The core S3 API is beautiful

Just PUT and GET: it couldn't be simpler

Tuesday December 31st, 2019

One of the beautiful, and maybe even genius, things about the core S3 API: it's just an HTTP PUT to store an object, and an HTTP GET to fetch it. You need a few headers, but that's it.
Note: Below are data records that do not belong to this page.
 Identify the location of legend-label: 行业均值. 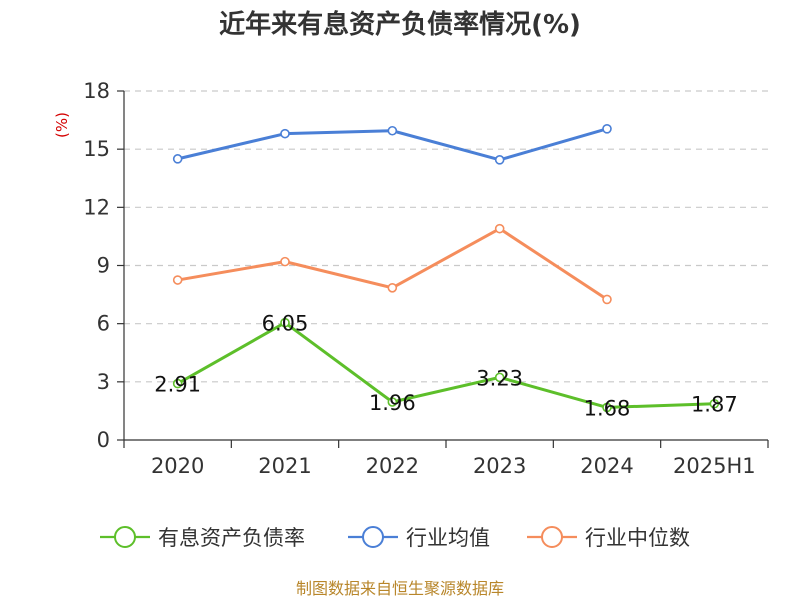
(448, 538).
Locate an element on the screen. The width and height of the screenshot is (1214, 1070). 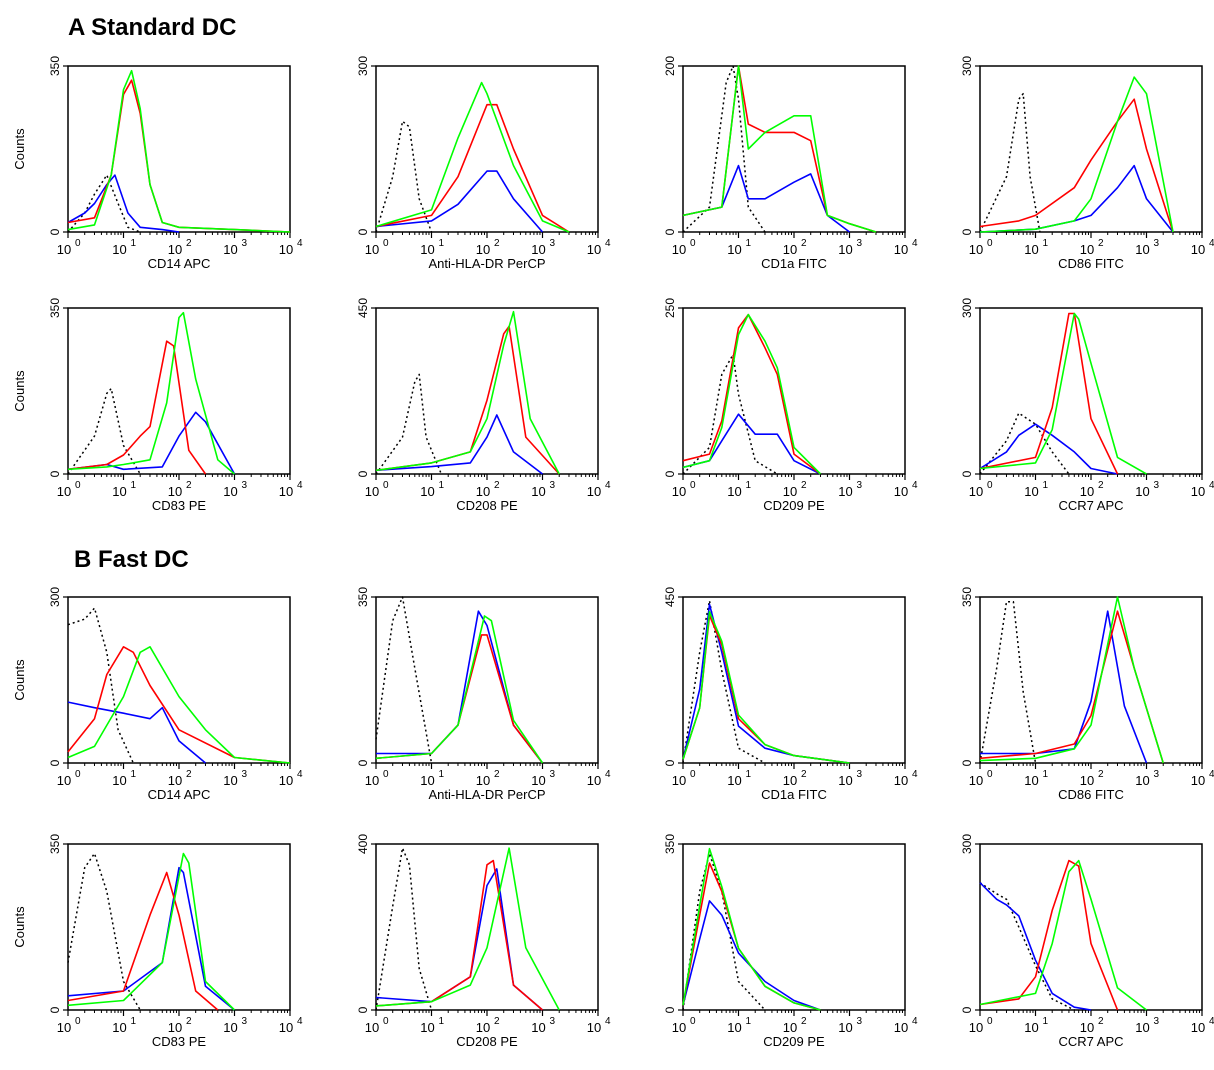
histogram-panel: 10 0 10 1 10 2 10 3 10 4 0 400 CD208 PE is located at coordinates (484, 942).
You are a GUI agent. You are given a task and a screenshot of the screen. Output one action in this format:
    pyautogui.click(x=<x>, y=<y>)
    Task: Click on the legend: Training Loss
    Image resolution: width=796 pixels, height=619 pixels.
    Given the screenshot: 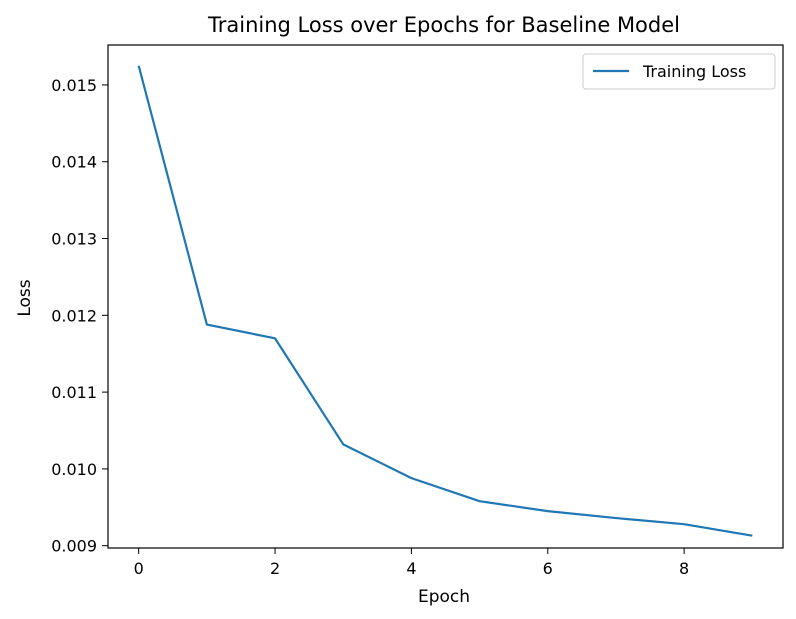 What is the action you would take?
    pyautogui.click(x=679, y=72)
    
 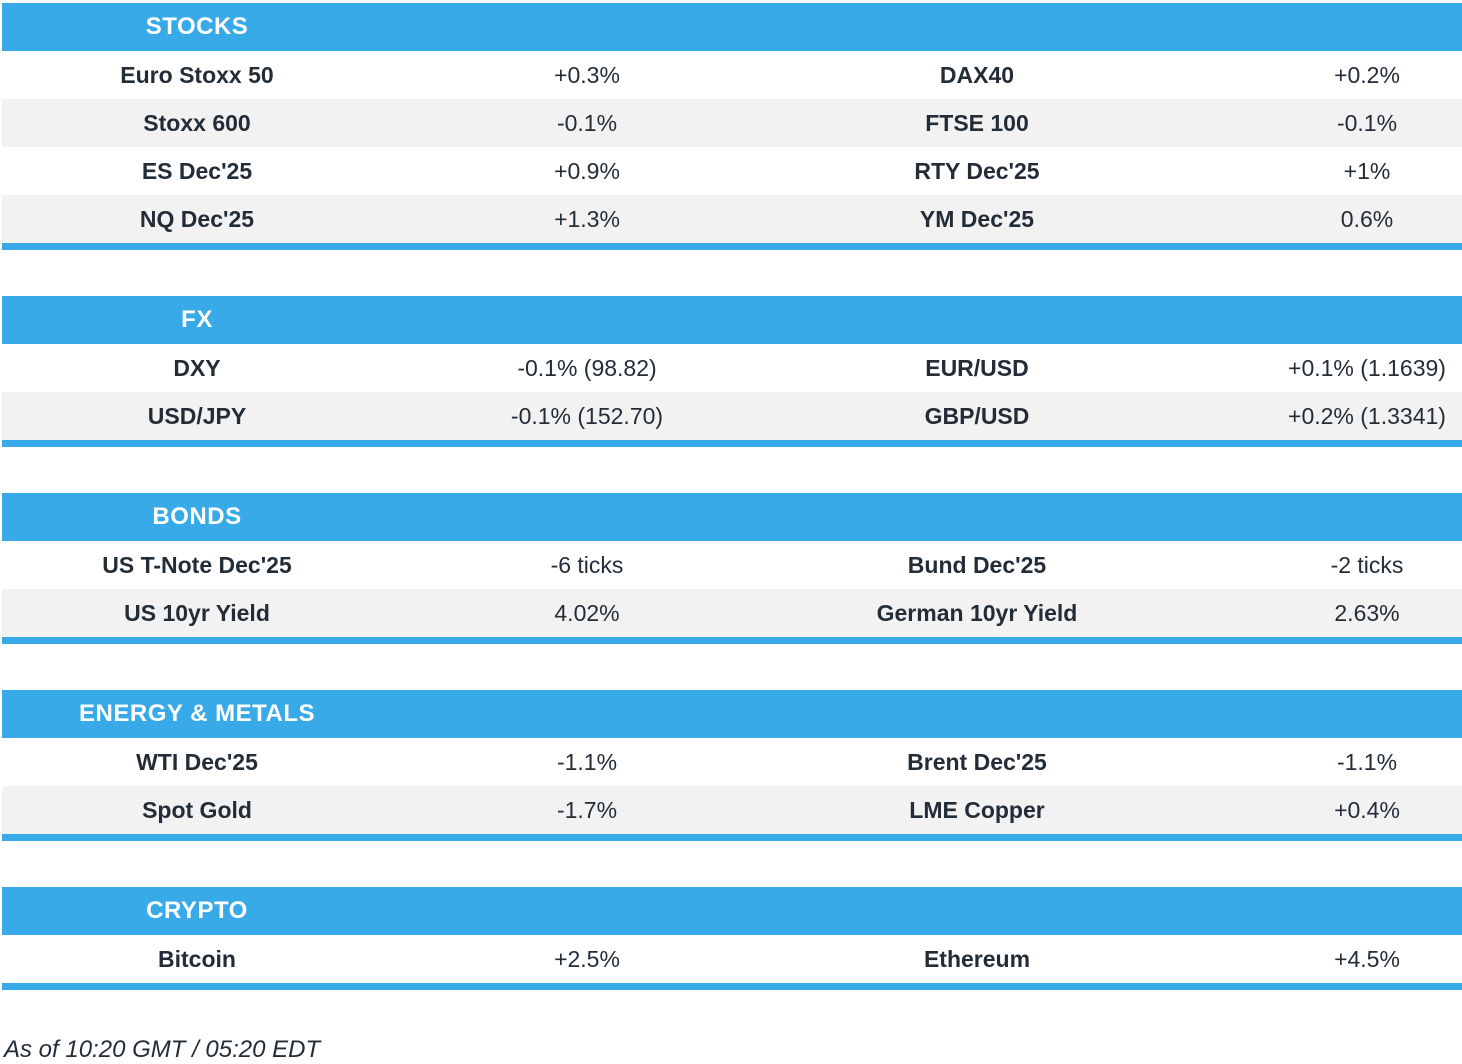 I want to click on section-title: FX, so click(x=197, y=320).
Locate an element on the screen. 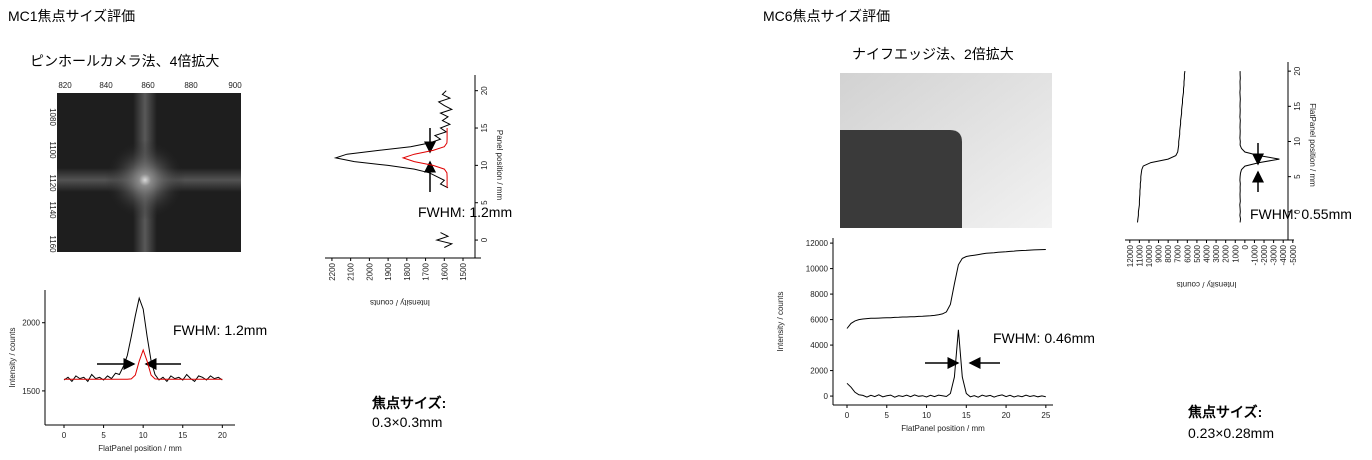 The width and height of the screenshot is (1372, 460). result-value: 0.3×0.3mm is located at coordinates (407, 422).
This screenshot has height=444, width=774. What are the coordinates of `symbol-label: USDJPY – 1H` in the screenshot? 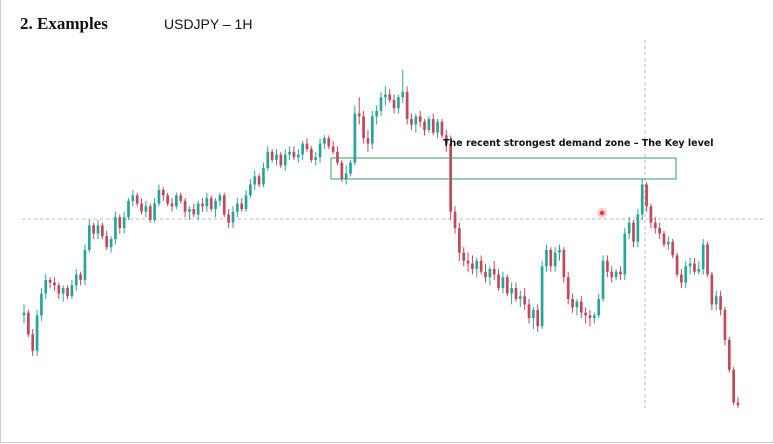 It's located at (208, 24).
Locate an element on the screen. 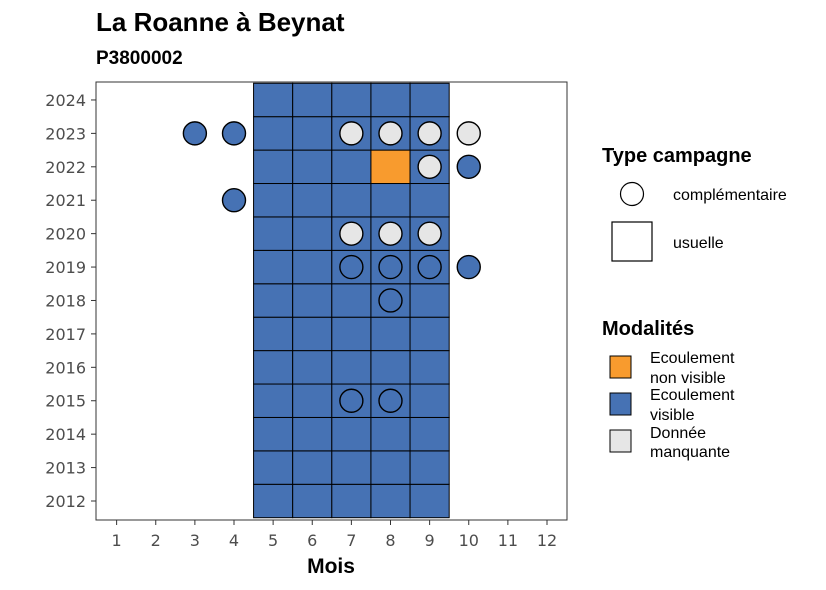  y-tick-label-2013: 2013 is located at coordinates (66, 468).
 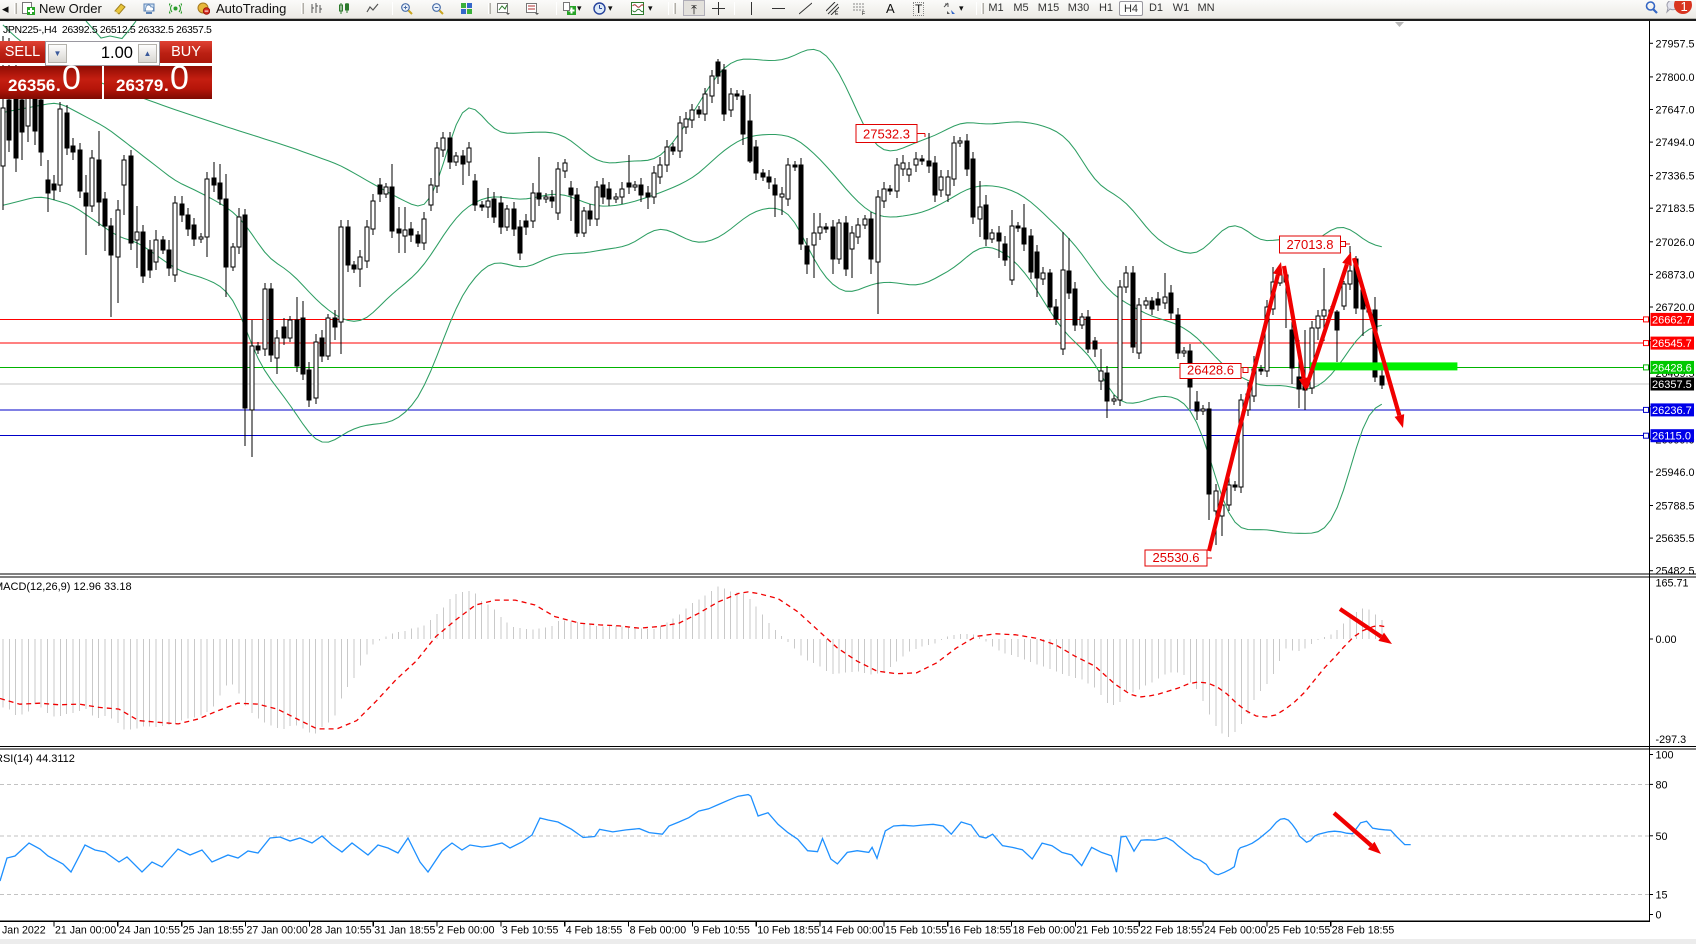 What do you see at coordinates (1044, 931) in the screenshot?
I see `svg-text: 18 Feb 00:00` at bounding box center [1044, 931].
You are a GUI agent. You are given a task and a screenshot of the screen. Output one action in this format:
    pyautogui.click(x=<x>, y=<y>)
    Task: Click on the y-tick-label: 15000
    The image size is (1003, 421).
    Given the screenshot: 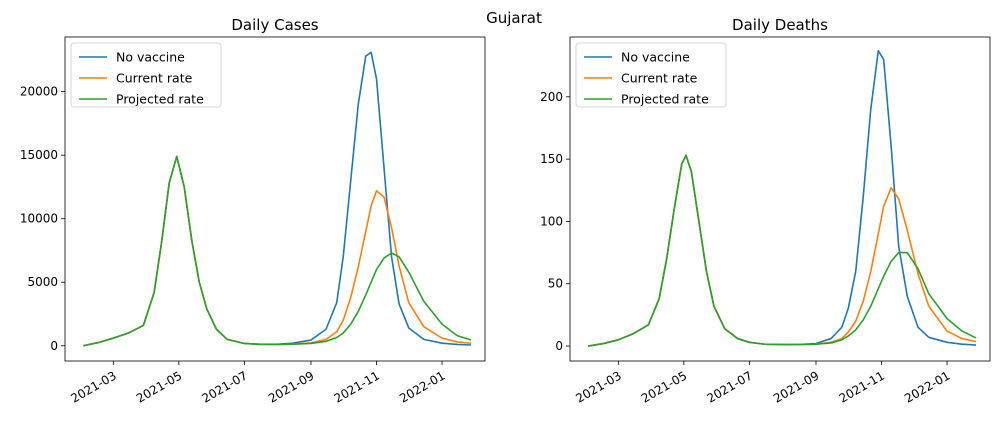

Structure of an S3 PUT request

PUT /key/of/the/object HTTP/1.1\r\n
host: my-example-bucket.s3-eu-west-1.amazonaws.com\r\n
authorization: ...\r\n
content-length: ...\r\n
x-amz-content-sha256: ...\r\n
x-amz-date: ...\r\n
\r\n
The bytes of the object

Structure of an S3 GET request

GET /key/of/the/object HTTP/1.1\r\n
host: my-example-bucket.s3-eu-west-1.amazonaws.com\r\n
authorization: ...\r\n
x-amz-content-sha256: ...\r\n
x-amz-date: ...\r\n
\r\n

This means that as long as you can inject the right headers, you can use any HTTP client to make the requests. Here's an example using Python requests.

import os
import requests

# from https://gist.github.com/michalc/ccb87856363a895fd1fadf52ab4cdcec
from aws_sig_v4_headers import aws_sig_v4_headers

host = 'my-example-bucket.s3-eu-west-1.amazonaws.com'
service = 's3'
region = 'eu-west-1'
path = '/key/of/the/object'
pre_auth_headers = {}
query = {}
data = b''
headers = aws_sig_v4_headers(
	os.environ['AWS_ACCESS_KEY_ID'], os.environ['AWS_SECRET_ACCESS_KEY'], pre_auth_headers,
	service, region, host, 'GET', path, query, data,
)
response = requests.get(f'https://{host}{path}', headers=headers)

If the core wasn't so straightforward, I suspect S3 would not be anywhere near as popular, and S3-compatible storage providers may not even exist.

I don't often say this: but thank you AWS.